DATASET RECORDS below:

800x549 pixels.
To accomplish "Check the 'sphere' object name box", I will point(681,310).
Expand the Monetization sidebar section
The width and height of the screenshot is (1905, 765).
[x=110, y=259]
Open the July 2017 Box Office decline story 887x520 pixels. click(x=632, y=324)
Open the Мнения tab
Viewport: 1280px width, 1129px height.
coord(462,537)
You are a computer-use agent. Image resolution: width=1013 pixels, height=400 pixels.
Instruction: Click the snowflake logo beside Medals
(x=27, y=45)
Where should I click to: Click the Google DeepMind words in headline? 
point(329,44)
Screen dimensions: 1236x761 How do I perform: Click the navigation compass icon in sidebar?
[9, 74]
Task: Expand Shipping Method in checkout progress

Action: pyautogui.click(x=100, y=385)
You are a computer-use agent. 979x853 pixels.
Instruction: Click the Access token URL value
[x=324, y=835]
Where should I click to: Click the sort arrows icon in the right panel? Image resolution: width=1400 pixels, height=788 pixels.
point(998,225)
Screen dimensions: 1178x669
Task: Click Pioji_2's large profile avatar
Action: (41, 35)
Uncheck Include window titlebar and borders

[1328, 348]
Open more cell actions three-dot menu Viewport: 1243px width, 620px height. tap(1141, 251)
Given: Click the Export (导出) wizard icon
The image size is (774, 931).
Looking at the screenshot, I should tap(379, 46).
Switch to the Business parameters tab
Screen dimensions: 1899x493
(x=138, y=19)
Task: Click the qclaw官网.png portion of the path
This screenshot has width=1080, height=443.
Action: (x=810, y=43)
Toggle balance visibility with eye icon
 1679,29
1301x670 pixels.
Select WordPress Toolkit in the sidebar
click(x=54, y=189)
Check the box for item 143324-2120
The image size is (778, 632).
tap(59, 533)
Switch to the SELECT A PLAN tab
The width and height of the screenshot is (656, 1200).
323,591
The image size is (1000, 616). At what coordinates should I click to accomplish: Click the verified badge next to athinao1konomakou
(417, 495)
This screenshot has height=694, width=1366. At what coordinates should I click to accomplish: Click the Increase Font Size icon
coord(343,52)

End of DATASET RECORDS.

- **TASK DIRECTIONS**: All entries are to be returned word for word.

- **TASK SOLUTION**:
800x549 pixels.
To accomplish "Check the 'sphere' object name box", I will point(681,310).
Expand the Monetization sidebar section
The width and height of the screenshot is (1905, 765).
[x=110, y=259]
Open the July 2017 Box Office decline story 887x520 pixels. click(x=632, y=324)
Open the Мнения tab
Viewport: 1280px width, 1129px height.
coord(462,537)
You are a computer-use agent. Image resolution: width=1013 pixels, height=400 pixels.
Instruction: Click the snowflake logo beside Medals
(x=27, y=45)
Where should I click to: Click the Google DeepMind words in headline? 
point(329,44)
Screen dimensions: 1236x761 How do I perform: Click the navigation compass icon in sidebar?
[9, 74]
Task: Expand Shipping Method in checkout progress

Action: pyautogui.click(x=100, y=385)
You are a computer-use agent. 979x853 pixels.
Instruction: Click the Access token URL value
[x=324, y=835]
Where should I click to: Click the sort arrows icon in the right panel? Image resolution: width=1400 pixels, height=788 pixels.
point(998,225)
Screen dimensions: 1178x669
Task: Click Pioji_2's large profile avatar
Action: (41, 35)
Uncheck Include window titlebar and borders

[1328, 348]
Open more cell actions three-dot menu Viewport: 1243px width, 620px height. tap(1141, 251)
Given: Click the Export (导出) wizard icon
The image size is (774, 931).
Looking at the screenshot, I should tap(379, 46).
Switch to the Business parameters tab
Screen dimensions: 1899x493
(x=138, y=19)
Task: Click the qclaw官网.png portion of the path
This screenshot has width=1080, height=443.
Action: (x=810, y=43)
Toggle balance visibility with eye icon
 1679,29
1301x670 pixels.
Select WordPress Toolkit in the sidebar
click(x=54, y=189)
Check the box for item 143324-2120
The image size is (778, 632).
tap(59, 533)
Switch to the SELECT A PLAN tab
The width and height of the screenshot is (656, 1200).
323,591
The image size is (1000, 616). At what coordinates should I click to accomplish: Click the verified badge next to athinao1konomakou
(417, 495)
This screenshot has height=694, width=1366. At what coordinates should I click to accomplish: Click the Increase Font Size icon
coord(343,52)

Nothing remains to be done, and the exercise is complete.